◆ **What you should do**
Search the records for the string "color" and copy every line where it turns up.

[Given information]

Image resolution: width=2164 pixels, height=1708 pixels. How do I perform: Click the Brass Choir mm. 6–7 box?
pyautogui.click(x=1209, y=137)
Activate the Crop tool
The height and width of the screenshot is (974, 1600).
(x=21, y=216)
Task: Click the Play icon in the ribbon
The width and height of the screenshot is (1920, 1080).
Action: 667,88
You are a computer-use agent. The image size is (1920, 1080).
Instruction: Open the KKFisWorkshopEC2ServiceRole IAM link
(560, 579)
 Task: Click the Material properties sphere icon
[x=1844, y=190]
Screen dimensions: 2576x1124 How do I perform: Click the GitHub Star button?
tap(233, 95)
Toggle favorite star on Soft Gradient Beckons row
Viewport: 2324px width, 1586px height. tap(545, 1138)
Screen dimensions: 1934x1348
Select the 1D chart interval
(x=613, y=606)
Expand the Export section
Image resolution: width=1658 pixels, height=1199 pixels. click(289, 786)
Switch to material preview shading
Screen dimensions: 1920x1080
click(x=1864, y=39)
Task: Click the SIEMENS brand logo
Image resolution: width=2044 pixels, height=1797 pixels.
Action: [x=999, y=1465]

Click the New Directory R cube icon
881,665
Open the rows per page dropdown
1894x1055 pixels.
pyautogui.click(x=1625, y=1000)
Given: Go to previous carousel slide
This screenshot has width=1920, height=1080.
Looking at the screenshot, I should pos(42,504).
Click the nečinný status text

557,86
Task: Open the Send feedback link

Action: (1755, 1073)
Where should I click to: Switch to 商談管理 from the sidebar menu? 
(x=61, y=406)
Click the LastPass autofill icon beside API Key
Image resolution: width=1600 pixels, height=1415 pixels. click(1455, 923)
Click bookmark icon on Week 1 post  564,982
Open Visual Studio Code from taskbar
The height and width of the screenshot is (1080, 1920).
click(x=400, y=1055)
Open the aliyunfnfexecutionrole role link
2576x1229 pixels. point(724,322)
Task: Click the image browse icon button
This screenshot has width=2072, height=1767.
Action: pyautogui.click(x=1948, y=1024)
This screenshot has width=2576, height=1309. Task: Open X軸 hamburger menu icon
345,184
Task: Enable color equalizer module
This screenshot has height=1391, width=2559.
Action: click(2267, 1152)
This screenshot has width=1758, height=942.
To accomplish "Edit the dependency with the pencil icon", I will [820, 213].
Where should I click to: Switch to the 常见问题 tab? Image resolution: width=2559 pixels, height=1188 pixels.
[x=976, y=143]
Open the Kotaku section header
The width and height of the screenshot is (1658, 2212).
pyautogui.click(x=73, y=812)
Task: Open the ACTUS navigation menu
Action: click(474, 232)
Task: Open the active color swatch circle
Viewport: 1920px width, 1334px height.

[/Given information]

◆ **Answer area**
Task: Enable color equalizer module
Task: Open the active color swatch circle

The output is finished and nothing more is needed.